Percepio detects bugs in IoT devices
March 3, 2020
Swedish company Percepio has found a way to detect bugs in IoT devices and fix them before they cause problems, according to vice president Mike Skrtic (pictured), speaking at last week’s Embedded World in Nuremberg.
The company has announced DevAlert, a cloud service for IoT product organisations that provides immediate awareness of firmware problems in deployed devices and visual diagnostic information to speed resolution.
Embedded software applications typically contain three to five missed bugs per 1000 lines of code at the initial release. DevAlert is designed to make developers aware of these bugs as soon as they occur. The sooner an update can be provided, the fewer end-users will be affected. Reducing the time-to-repair for device software bugs, from the first symptoms until a correction is deployed, can result in higher product quality and more satisfied customers over the lifetime of the product.
“You get bugs in release code,” said Skrtic. “There is no way to stop them. Even Nasa gets the odd bug. What this does is leave the trace recorder in the code and if there is an error you get the last 500ns of trace data so you can see what happened up to the fault.”
DevAlert, which during its beta-testing period was known as Device Firmware Monitor, is a secure and scalable cloud service that works with Amazon Web Services (AWS) IoT Core and supports Free RTOS and Thread X firmware. Support for other RTOSes is available on demand.

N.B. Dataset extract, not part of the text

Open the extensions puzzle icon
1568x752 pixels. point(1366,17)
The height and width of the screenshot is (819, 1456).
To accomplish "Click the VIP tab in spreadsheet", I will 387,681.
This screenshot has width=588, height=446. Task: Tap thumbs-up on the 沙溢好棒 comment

“Our customers said they wanted something in IoT devices because if they send it up to the cloud, it is really hard to do,” said Skrtic. “It is more difficult than most people realise. But with ours, you can just plug it in. We deploy it on the devices, you get the errors instantly and fix the bugs. The error report then goes to the cloud so they can determine what the problem is and fix it before others have the problem.”
DevAlert comprises three components:
- Classification engine – a fully managed cloud service that categorises alerts into unique issues and notifies the developers whenever new issues are found. This reduces the amount of analysis needed by the developers and shields them from being flooded with notifications, in case the same issue is detected in many devices. All alerts are stored in the database and can be retrieved for inspection, as well as for statistics reports that help developers assess the health of their fleet of deployed devices.
- Firmware agent – a memory-efficient tracing recorder that provides a solid foundation based on 15 years of experience in RTOS event tracing. A memory buffer of just 4kbyte on the device can hold up to 1000 software events; four to eight times more than comparable event trace recorders. This is critical for IoT device developers as it allows even memory-constrained systems to store traces of sufficient length, and maintains low operational costs for cloud upload and storage.
- Tracealyzer – an intuitive visual trace diagnostics tool that has been in development for more than a decade and has strong support from RTOS and silicon vendors. Tracealyzer enables developers to view reported traces, including events leading up to the error, in both high-level system overviews and a number of detailed views that allow developers to inspect the sequence of events from different angles and identify issues that cannot be seen using traditional debugging tools.
“Utilising DevAlert, Percepio’s remote debugging tool, device manufacturers can now quickly identify and fix software in field-deployed IoT products,” said Gary Sugita, director of marketing at Cypress.
Laurent Hanus, ecosystem marketing manager at ST Microelectronics, added: “As good as the STM32 family of 32bit Arm Cortex-M MCUs is, and as powerful as the STM32 development ecosystem is, the underlying application code invariably contains bugs that can be difficult to find and fix. Unobtrusively running a powerful trace diagnostic programme such as DevAlert can help developers catch and squash bugs to minimise customer disruption.”
Also at the show, Percepio introduced support for embedded Linux systems in Tracealyzer v4.4. This latest version includes better visualisation and analysis capabilities designed for embedded Linux application developers and is packaged in an intuitive, modern user interface.
Tracealyzer transforms low-level trace data into a rich set of overviews enabling top-down exploratory analysis, making it easy to spot anomalies and drill down to see the details. This avoids many hours of frustrating guesswork, providing faster a higher level of confidence during debugging, verification and performance optimisation.
The Tracealyzer for Linux leverages the widely supported LTTng tracing framework, and has been verified with Wind River Linux LTS 2019.